Fast-forward about five years. No longer a gym rat, I became overweight. I was also dealing with lots of personal, emotional issues and struggling with severe depression and anxiety. Although my therapist had suggested yoga, I wasn’t in a place where I wanted to do much of anything. A friend was going through her own baggage-shedding/weight-loss journey and convinced me to go to a class at Greenville Yoga. It was a Sunday morning class, very crowded and I felt like the entire class was watching the fat girl struggle (which was totally untrue).
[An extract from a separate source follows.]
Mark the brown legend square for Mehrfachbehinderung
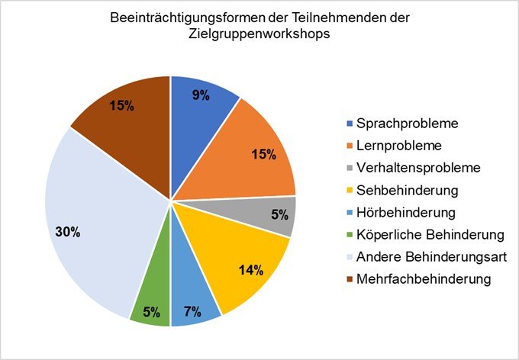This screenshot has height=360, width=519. click(351, 278)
My depression and anxiety continued. I changed jobs, kept at therapy and added a psychiatrist and many medications into the mix. Finally, I managed to make it “over the hump” and started to heal my aching heart and mind. I still had that body to deal with though. One who now fell into the obese category, suffered from severe back, neck, and joint pain, and hovered at the high end of normal ranges for both blood pressure and blood sugar. My roommate and I decided on a whim to take a belly-dancing class, and, for whatever reason (I guess maybe I was motivated by movement?) I convinced her to give yoga a chance while I gave it a third try (a second try at Greenville Yoga).
That was in May of 2017 and I am still practicing with Greenville Yoga nine months later. Why now? What’s the difference?
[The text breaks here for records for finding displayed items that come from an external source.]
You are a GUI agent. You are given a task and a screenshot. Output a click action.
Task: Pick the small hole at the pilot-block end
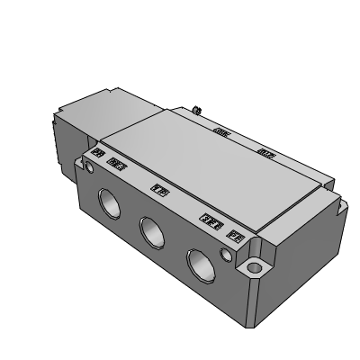(89, 167)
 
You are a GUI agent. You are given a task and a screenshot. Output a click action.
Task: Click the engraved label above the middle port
(159, 190)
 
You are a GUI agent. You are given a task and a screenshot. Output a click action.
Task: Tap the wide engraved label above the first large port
(116, 165)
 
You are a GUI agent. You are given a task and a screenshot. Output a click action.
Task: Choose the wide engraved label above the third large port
(211, 220)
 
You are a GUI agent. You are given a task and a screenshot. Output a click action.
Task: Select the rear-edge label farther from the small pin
(266, 153)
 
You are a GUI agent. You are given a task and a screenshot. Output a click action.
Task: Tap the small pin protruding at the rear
(197, 111)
Well, first and foremost, I was in a process of emotional healing and found that once my mind and heart were exposed to positive changes yoga only served to intensify those feelings. I spent a good portion of my first two months practicing a lot of Shavasana and Balasana…in other words laying down and catching my breath. As time moved on, I found my body getting stronger and my face getting less scrunched up in concentration.
That brings me to the second reason I have continued practicing. I found “my people”. All the teachers I have encountered at Greenville Yoga are amazing but there are two that cemented in me the need to succeed in a subtle and encouraging way. I ended up in these classes purely by happenstance – they fit with my schedule – but I stayed because Caroline and Matt speak to my soul. Their classes are vastly different and their teachings are unique from one another, but both teachers have some qualities that have made me want to continue this journey: understanding and encouragement.
Over the past nine months there have been periods of time where I became discouraged with my 40-something-year-old body. I have had vacations and illnesses that have kept me from the studio. But, I keep going back. I have learned that I don’t need to spend six days a week at the gym killing myself to be healthy. Some weeks I can only make it once, other weeks I make it three times…and that’s OK. I haven’t lost a tremendous amount of weight or made some commercial-worthy physical transformation…and that’s OK. I still struggle with anxiety and depression and have classes where I just can’t shut off my brain…and that’s OK. What I have done, and will continue to do, is change my body from the inside out. And that’s OK.